Danish Pancake Balls (Aebleskiver)

While rummaging through some cupboards I found my mother-in-law’s Aebleskiver pan.  When you find an Aebleskiver pan what do you do?  You make Aebleskivers!  Also, it’s an excuse to say Aebleskivers.

Æbleskiver (Danish meaning apple slices (singular: æbleskive)) are traditional Danish pancakes in a distinctive shape of a sphere. Somewhat similar in texture to American pancakes crossed with a popover, æbleskiver are solid like a pancake but light and fluffy like a popover. The English language spelling is usually aebleskiver or ebleskiver. In the United States, a version of æbleskiver is sold with a commercially repackaged pan, branded as “Pancake Puffs”.

Serve the warm pancake balls with butter and jam or dusted with powdered sugar.
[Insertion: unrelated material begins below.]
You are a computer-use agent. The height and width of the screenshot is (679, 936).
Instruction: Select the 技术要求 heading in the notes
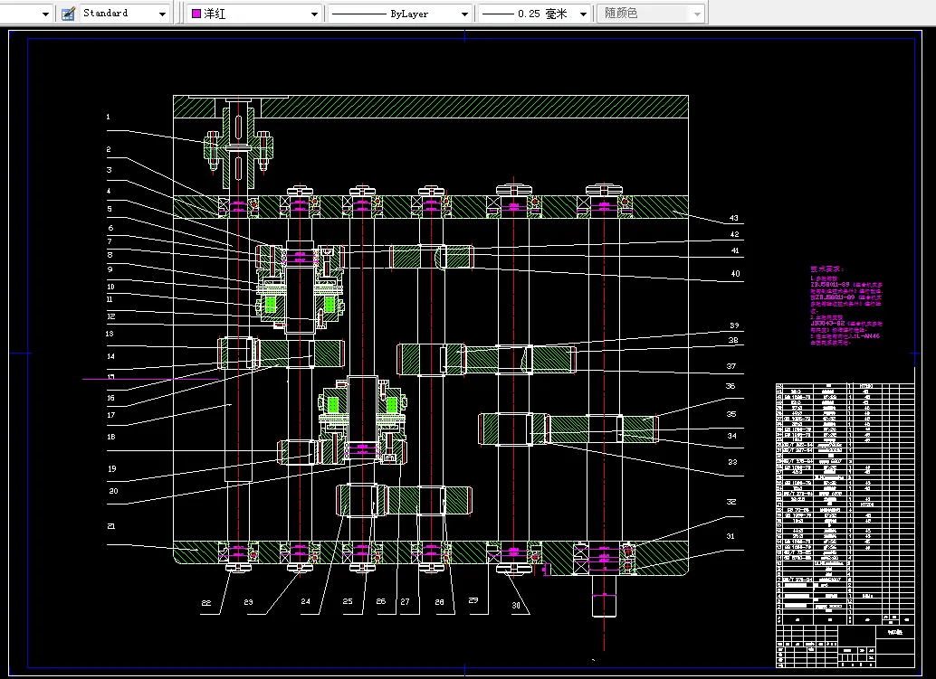(826, 269)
To make filled aebleskiver, add about ½ teaspoon jam to the batter in each cup just before you make the first turn. Serve the pancake balls as they are cooked, or keep warm in a napkin-lined basket until all are ready. The batter can also be cooked on a lightly buttered griddle over medium heat to make light, tender pancakes. For mile-high baking, reduce the baking powder to 2½ teaspoons.

Danish Pancake Balls (Aebleskiver)

Makes 12

1¼ cups all-purpose flour
3 Tbs sugar
2¾ tsp baking powder
¼ tsp ground cardamom or ground cinnamon
¼ tsp salt
1 large egg
1 cup milk
About 4 Tbs melted butter, divided

In a bowl, mix flour with sugar, baking powder, cardamom, and salt. In a small bowl, beat egg to blend with milk and 2 tablespoons butter. Add liquids to dry ingredients and stir until evenly moistened.
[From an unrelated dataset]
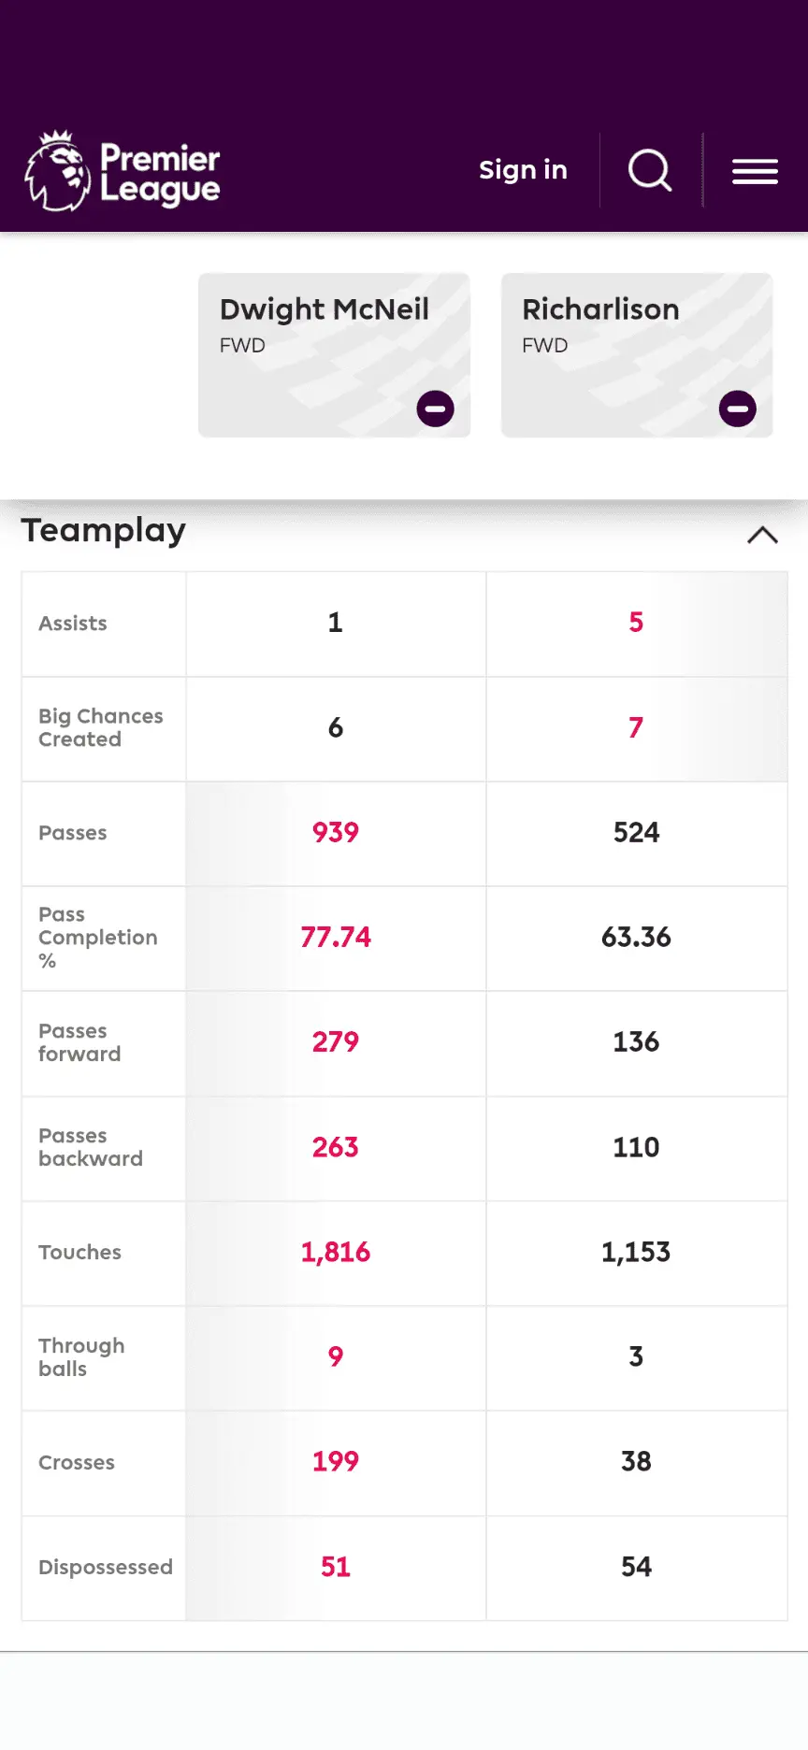
Task: Open the search magnifier icon
Action: 650,170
Place an aebleskiver pan over medium-low heat. When pan is hot enough to make a drop of water dance, brush pancake cups lightly with melted butter and fill each to slightly below the rim with batter.

In about 1½ minutes, thin crusts will form on bottoms of balls (centers will still be wet); pierce the crust with a slender wood skewer and gently pull shell to rotate the pancake ball until about half the cooked portion is above the cup rim and uncooked batter flows down into cup. Cook until crust on bottom of ball is again firm enough to pierce, about another minute, then rotate ball with skewer until the ridge formed as the pancake first cooked is on top. Cook, turning occasionally with skewer, until balls are evenly browned and no longer moist in the center, another 10 to 12 minutes. Check by piercing center of last pancake ball added to pan with skewer–it should come out clean–or by breaking the ball open slightly; if balls start to get too brown, turn heat to low until they are cooked in the center. Lift cooked balls from pan and serve hot with jam and powdered sugar. Repeat to cook remaining batter.